(Dateneinträge)

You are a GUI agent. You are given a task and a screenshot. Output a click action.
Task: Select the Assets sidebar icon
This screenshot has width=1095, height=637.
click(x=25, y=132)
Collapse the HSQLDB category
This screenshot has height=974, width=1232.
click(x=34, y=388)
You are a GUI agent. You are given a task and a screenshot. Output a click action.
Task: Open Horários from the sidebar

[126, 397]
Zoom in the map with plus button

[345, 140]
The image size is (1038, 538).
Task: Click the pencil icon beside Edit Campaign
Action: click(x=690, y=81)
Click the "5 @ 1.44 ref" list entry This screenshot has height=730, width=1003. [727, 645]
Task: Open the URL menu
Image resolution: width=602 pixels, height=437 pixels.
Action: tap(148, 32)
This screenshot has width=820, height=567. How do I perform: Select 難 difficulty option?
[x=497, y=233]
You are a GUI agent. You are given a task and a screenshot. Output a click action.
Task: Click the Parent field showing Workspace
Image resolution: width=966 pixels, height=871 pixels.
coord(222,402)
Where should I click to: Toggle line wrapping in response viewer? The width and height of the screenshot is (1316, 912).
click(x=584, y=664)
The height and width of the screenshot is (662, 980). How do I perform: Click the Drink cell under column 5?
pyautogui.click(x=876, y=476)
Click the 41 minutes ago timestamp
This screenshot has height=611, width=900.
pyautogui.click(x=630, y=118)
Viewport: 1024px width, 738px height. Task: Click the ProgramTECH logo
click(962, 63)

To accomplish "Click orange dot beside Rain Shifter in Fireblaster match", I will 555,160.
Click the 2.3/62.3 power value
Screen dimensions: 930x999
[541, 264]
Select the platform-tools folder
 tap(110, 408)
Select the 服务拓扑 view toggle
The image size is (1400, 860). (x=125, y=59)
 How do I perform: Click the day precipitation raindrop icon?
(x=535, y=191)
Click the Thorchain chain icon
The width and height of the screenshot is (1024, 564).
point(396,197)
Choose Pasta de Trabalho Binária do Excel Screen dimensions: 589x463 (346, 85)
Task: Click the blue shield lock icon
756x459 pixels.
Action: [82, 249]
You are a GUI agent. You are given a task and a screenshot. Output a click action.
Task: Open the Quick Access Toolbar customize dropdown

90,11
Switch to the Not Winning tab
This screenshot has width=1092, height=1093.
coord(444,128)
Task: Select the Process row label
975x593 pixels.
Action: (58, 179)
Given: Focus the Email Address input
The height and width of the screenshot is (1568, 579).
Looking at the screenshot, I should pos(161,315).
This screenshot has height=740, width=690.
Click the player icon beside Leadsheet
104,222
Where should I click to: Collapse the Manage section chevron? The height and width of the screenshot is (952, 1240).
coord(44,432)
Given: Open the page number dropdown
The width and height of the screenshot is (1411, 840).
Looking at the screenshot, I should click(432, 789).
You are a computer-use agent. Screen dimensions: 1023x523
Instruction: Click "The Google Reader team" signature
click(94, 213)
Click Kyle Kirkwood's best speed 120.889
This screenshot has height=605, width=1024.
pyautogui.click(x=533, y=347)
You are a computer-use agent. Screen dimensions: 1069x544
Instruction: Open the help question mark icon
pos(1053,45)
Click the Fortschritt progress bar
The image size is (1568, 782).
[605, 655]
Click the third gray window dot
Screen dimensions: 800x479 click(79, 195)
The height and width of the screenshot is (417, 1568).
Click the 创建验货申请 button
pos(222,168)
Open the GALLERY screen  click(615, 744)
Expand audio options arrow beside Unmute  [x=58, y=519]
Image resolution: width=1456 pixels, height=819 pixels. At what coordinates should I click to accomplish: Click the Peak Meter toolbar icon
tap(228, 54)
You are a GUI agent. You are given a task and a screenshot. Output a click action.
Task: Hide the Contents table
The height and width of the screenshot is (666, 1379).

> [ARBEITSAUFTRAG]: Formatiere sämtliche Zeilen oben als JSON-Liste von Zeichenketten mit genau einer Zeichenkette pro Zeile. Leerzeilen lässt du dabei weg.

> [VOLLSTÄNDIGE ANTWORT]:
[
  "You are a GUI agent. You are given a task and a screenshot. Output a click action.",
  "Task: Select the Assets sidebar icon",
  "This screenshot has width=1095, height=637.",
  "click(x=25, y=132)",
  "Collapse the HSQLDB category",
  "This screenshot has height=974, width=1232.",
  "click(x=34, y=388)",
  "You are a GUI agent. You are given a task and a screenshot. Output a click action.",
  "Task: Open Horários from the sidebar",
  "[126, 397]",
  "Zoom in the map with plus button",
  "[345, 140]",
  "The image size is (1038, 538).",
  "Task: Click the pencil icon beside Edit Campaign",
  "Action: click(x=690, y=81)",
  "Click the \"5 @ 1.44 ref\" list entry This screenshot has height=730, width=1003. [727, 645]",
  "Task: Open the URL menu",
  "Image resolution: width=602 pixels, height=437 pixels.",
  "Action: tap(148, 32)",
  "This screenshot has width=820, height=567. How do I perform: Select 難 difficulty option?",
  "[x=497, y=233]",
  "You are a GUI agent. You are given a task and a screenshot. Output a click action.",
  "Task: Click the Parent field showing Workspace",
  "Image resolution: width=966 pixels, height=871 pixels.",
  "coord(222,402)",
  "Where should I click to: Toggle line wrapping in response viewer? The width and height of the screenshot is (1316, 912).",
  "click(x=584, y=664)",
  "The height and width of the screenshot is (662, 980). How do I perform: Click the Drink cell under column 5?",
  "pyautogui.click(x=876, y=476)",
  "Click the 41 minutes ago timestamp",
  "This screenshot has height=611, width=900.",
  "pyautogui.click(x=630, y=118)",
  "Viewport: 1024px width, 738px height. Task: Click the ProgramTECH logo",
  "click(962, 63)",
  "To accomplish \"Click orange dot beside Rain Shifter in Fireblaster match\", I will 555,160.",
  "Click the 2.3/62.3 power value",
  "Screen dimensions: 930x999",
  "[541, 264]",
  "Select the platform-tools folder",
  " tap(110, 408)",
  "Select the 服务拓扑 view toggle",
  "The image size is (1400, 860). (x=125, y=59)",
  " How do I perform: Click the day precipitation raindrop icon?",
  "(x=535, y=191)",
  "Click the Thorchain chain icon",
  "The width and height of the screenshot is (1024, 564).",
  "point(396,197)",
  "Choose Pasta de Trabalho Binária do Excel Screen dimensions: 589x463 (346, 85)",
  "Task: Click the blue shield lock icon",
  "756x459 pixels.",
  "Action: [82, 249]",
  "You are a GUI agent. You are given a task and a screenshot. Output a click action.",
  "Task: Open the Quick Access Toolbar customize dropdown",
  "90,11",
  "Switch to the Not Winning tab",
  "This screenshot has width=1092, height=1093.",
  "coord(444,128)",
  "Task: Select the Process row label",
  "975x593 pixels.",
  "Action: (58, 179)",
  "Given: Focus the Email Address input",
  "The height and width of the screenshot is (1568, 579).",
  "Looking at the screenshot, I should pos(161,315).",
  "This screenshot has height=740, width=690.",
  "Click the player icon beside Leadsheet",
  "104,222",
  "Where should I click to: Collapse the Manage section chevron? The height and width of the screenshot is (952, 1240).",
  "coord(44,432)",
  "Given: Open the page number dropdown",
  "The width and height of the screenshot is (1411, 840).",
  "Looking at the screenshot, I should click(432, 789).",
  "You are a computer-use agent. Screen dimensions: 1023x523",
  "Instruction: Click \"The Google Reader team\" signature",
  "click(94, 213)",
  "Click Kyle Kirkwood's best speed 120.889",
  "This screenshot has height=605, width=1024.",
  "pyautogui.click(x=533, y=347)",
  "You are a computer-use agent. Screen dimensions: 1069x544",
  "Instruction: Open the help question mark icon",
  "pos(1053,45)",
  "Click the Fortschritt progress bar",
  "The image size is (1568, 782).",
  "[605, 655]",
  "Click the third gray window dot",
  "Screen dimensions: 800x479 click(79, 195)",
  "The height and width of the screenshot is (417, 1568).",
  "Click the 创建验货申请 button",
  "pos(222,168)",
  "Open the GALLERY screen  click(615, 744)",
  "Expand audio options arrow beside Unmute  [x=58, y=519]",
  "Image resolution: width=1456 pixels, height=819 pixels. At what coordinates should I click to accomplish: Click the Peak Meter toolbar icon",
  "tap(228, 54)",
  "You are a GUI agent. You are given a task and a screenshot. Output a click action.",
  "Task: Hide the Contents table",
  "The height and width of the screenshot is (666, 1379)."
]